That whole thing just jumped to the fore-front of my mind, as it seems that SLIME has changed under my feet again (no, I didn't intentionally upgrade SLIME, but it seems as if I need to stop getting SLIME via Debian and instead pull it myself, so it stops changing when the rest of the system upgrade; I also need to downgrade the SLIME I have installed as whatever I run now is less functional (for me) than what I ran prior to the last upgrade).
I don't know if things would be better or worse if "package and release" was the dominant paradigm, though. It'd probably cause less friction with an auto-update system that is tailored to packaged and versioned releases.
In the end, it was a surprisingly simple fix, after "startx 2>&1 > trace-file" gave me the crucial bits of info. An expected symbol was not around in a dynamic linking stage and chasing that down gave a simple(ish) fix. All I had to do, in the end, was to uninstall the fglrx driver (something I installed in the first place to get working accelerated 3D primitives and direct rendering).
But, it did made me wonder, if the Xorg server can write to stderr, why can't it log the lack of a symbol to the og file? Maybe, I don't know, because that writing happens in a non-X library? I should probably have a poke at that, at some point.
18 Jun 2009 (updated 18 Jun 2009 at 08:51 UTC) »
17 Jun 2009 (updated 17 Jun 2009 at 11:41 UTC) »
Basically, in the case of the following:
(defun frob (x) (format t "Frob: ~a~%" x)) (frob (defun frob (x) (format t "New frob: ~a~%" x))does the printed line say "Frob" or "New frob"?
It is, I believe, fully specified what will happen when you do either of (funcall #'frob ...) or (funcall 'frob ...), but out of the two implementations I have tried (SBCL and CLisp), I have two different behaviours. SBCL prints "New frob" and CLisp prints "Frob".
I shall have to ponder this, for a bit, I think.
Two papers finished off, both declined to Conference #1, but now submitted for the consideration of Conference #2.
Two essays, on data structures and time complexity and electronic fora finished off.
The screen-scraper was constructed by using DRAKMA to fetch the pages and then some substring functions to extract the data I needed. Estimated 30 minutes of coding lisp and testing, then a further "lots" of actual scraping.
But, my main musing for today is something I've noticed recently, in my Apache logs. It seems as if there's an active business in "referring page" spam. I haven't run the numbers, but from eyeballing the logs, I am seeing at least a couple of page fetches per day, where the "referring page" field is several URLs that trigger my wetware "this is spam" detection. I wonder what the reasoning behind it is? Maybe they're banking on sites publishing their stats publicly?

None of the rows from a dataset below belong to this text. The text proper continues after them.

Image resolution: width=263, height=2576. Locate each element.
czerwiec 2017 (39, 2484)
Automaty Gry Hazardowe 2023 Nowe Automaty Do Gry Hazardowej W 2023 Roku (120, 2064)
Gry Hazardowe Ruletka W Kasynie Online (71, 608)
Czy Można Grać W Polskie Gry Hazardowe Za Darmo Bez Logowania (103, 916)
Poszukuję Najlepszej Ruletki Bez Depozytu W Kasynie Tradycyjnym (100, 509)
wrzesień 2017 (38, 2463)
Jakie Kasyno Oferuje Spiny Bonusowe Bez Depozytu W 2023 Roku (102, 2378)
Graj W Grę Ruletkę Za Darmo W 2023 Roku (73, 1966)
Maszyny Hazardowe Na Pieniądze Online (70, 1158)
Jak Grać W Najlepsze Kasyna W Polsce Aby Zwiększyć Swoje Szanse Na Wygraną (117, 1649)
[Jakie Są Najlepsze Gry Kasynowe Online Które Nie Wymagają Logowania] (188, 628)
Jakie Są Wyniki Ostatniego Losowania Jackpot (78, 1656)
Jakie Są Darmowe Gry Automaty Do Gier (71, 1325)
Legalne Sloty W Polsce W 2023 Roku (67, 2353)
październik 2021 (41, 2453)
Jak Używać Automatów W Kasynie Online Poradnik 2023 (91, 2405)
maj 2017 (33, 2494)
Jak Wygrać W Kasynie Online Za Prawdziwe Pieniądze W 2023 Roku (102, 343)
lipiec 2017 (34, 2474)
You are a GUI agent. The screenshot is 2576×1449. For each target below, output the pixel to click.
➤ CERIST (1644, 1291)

Looks as if SecurityFocus have the raw data, but (alas) no obvious navigational features to let me do what I want.
Yes, it's that time, again. Snooper Annual Report! MUCH less than a year since last, but probably about a year before the next time it gets done. This time, it also spans exactly one calendar year and overlaps slightly with the tail end of the last report's interval.

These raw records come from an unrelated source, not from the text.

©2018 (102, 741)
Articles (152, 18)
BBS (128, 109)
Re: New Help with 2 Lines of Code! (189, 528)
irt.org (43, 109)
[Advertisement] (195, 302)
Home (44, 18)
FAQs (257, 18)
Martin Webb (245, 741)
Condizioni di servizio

Since I am a writer of assorted nonsense, I wrote a short piece on this, trying to articulate why I find this less than ideal and how it could, possibly, be turned from less-than- ideal to much better.
Personally, I try to release my own stuff in versioned tarballs, with an ASDF system definition having a matching version number. I suspect I should modify my release packager script to actually modify a list of stuff available, instead of having a couple of static pages I almost never edit (note: the packaging script makes some rather rash assumptions on the organisation of your source code and relies on a couple of magic files being up-to- date; your source code is probably not organised like mine is)

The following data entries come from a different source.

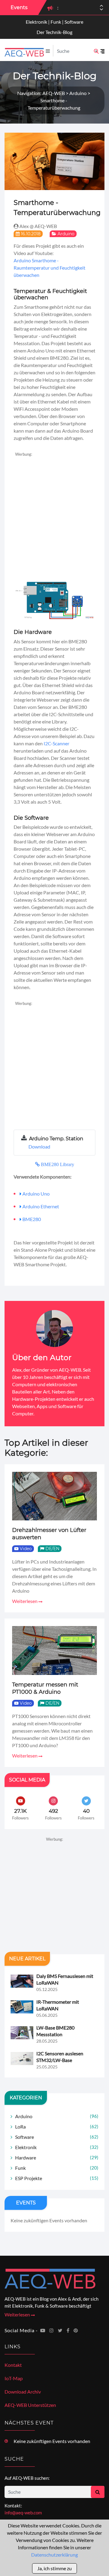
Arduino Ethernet (40, 1206)
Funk (56, 2168)
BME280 (31, 1219)
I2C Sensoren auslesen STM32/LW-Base (59, 2056)
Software (56, 2137)
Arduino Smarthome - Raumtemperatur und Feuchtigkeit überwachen (49, 267)
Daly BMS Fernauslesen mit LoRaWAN (64, 1979)
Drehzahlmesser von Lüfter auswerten (49, 1534)
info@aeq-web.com (23, 2512)
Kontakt (13, 2365)
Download (39, 1146)
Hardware (56, 2157)
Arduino (66, 234)
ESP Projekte (56, 2178)
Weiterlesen (25, 1601)
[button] (101, 10)
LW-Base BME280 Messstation (55, 2031)
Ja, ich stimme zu (54, 2568)
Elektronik (56, 2147)
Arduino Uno (36, 1193)
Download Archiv (23, 2391)
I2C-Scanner (56, 743)
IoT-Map (14, 2378)
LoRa (56, 2126)
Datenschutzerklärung (54, 2554)
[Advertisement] (54, 512)
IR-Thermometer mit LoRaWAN (57, 2005)
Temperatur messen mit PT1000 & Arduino (45, 1688)
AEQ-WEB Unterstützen (30, 2405)
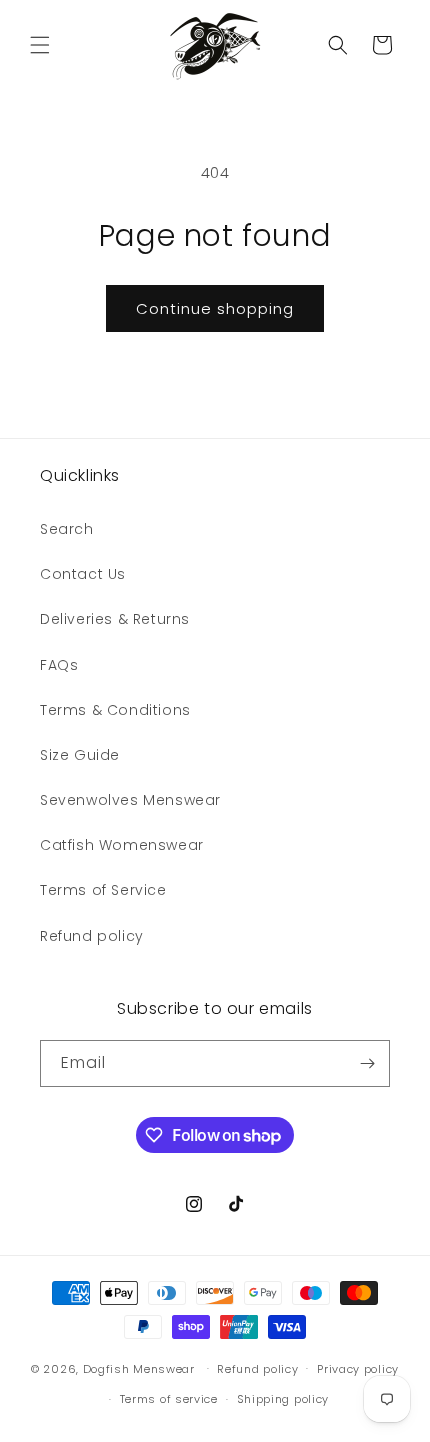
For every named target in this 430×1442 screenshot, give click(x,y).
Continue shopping (215, 308)
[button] (40, 45)
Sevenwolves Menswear (130, 800)
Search (67, 529)
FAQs (59, 665)
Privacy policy (358, 1369)
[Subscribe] (367, 1063)
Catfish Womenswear (122, 845)
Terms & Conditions (115, 710)
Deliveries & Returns (115, 619)
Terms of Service (103, 890)
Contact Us (83, 574)
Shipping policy (283, 1399)
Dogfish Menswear (139, 1368)
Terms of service (169, 1399)
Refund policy (92, 936)
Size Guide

In other news, twitter syndication makes me unhappy. Especially when it goes Twitter, to LiveJournal, then on to Advogato. If I wanted to read them, I would've been on Twitter already.
Imagine a text, where each word is viewed as an integer. By, for example, splitting the text at whitespaces (this would leave punctuation as being parts of words, but this is not a critical problem). We can then convert each word to an octet vector (by, say, using UTF-8 encoding, since that seems so popular, these days). This octet vector, in turn, can be viewed as either a big-endian or little-endian 8n-bit unsigned integer.
Being an integer, it can be decomposed into its prime factors and these can them be emitted in some suitable order, using some simple framing protocol (using, say, 16- bit "prime ordinal", using 0 as a delimiter).
Obvsiouly, this restricts you from expressing words that happen to be prime, unless they're within the first 65535 primes and I haven't actually run any tests on this, to see how it seems to work out on actual test data. But other than being useless, I think it has cuteness potential.